Experts strongly debate whether that anomaly is evidence that life existed on Earth so soon after the planet formed, 4.6 billion years ago. If true, however, the findings would put life’s earliest appearance at least 400 million years sooner than previously thought.

“If the light carbon signature is from life, then this is very big indeed,” says Craig O’Neill, a geoscientist at Macquarie University in Sydney. “The trouble is, there are quite a few other mechanisms that can form light carbon signatures.”

Zircons, tiny crystals of zirconium silicate, are hard, durable, and chemically inert. The rocks that contain these crystals eventually erode, but often the zircons simply end up incorporated into younger rocks, says Martin Whitehouse, an isotope geochemist at the Swedish Museum of Natural History in Stockholm.

Trace elements in zircons, especially radioactive isotopes of uranium and thorium, enable scientists to determine the age of the crystals. The oldest known crystals on Earth are zircons found in the Jack Hills of Western Australia, the remnants of rocks that originally solidified about 4.4 billion years ago.

Small bits that are trapped in zircons when they cool, also known as inclusions, typically are protected even as the zircons’ host rocks are degraded over time. As such, the crystals are tiny time capsules that hold clues about the ancient environment. Whitehouse and his colleagues recently measured the ratios of carbon isotopes that make up micrometer-sized diamonds embedded within some of the Jack Hills zircons.

In all, the researchers analyzed 22 microdiamond inclusions found inside 18 zircons that ranged in age from 3.05 billion to 4.25 billion years. There were no signs that the microdiamonds formed inside the crystals, so the tiny gems must have formed first and then been incorporated into the zircons themselves.

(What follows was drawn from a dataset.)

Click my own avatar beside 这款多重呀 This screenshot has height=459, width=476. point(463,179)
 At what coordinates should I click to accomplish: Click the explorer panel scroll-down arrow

The concentration of the heavier isotope, carbon-13, in some of the microdiamonds was around six parts per thousand lower than normal, says Whitehouse. That’s about the same isotope ratio typically found deep in Earth’s mantle, where most natural diamonds form (SN: 6/30/07, p. 412). However, concentrations of carbon-13 in some of the microdiamonds were as low as 58 parts per thousand below normal, the researchers report in their Nature paper. “That’s a very unusual carbon signature,” says Whitehouse.

In fact, that carbon-isotope ratio is far below that found in other diamonds and in other reservoirs of isotopically light carbon, including carbon-rich meteorites and interplanetary dust.

Metabolic processes that take place in an organism’s cells, and especially in microorganisms, produce isotopically light carbon. A much-higher-than-average concentration of carbon-12, the lightest of carbon’s stable isotopes, often is a sign that the carbon was generated by biologic activity, says Whitehouse.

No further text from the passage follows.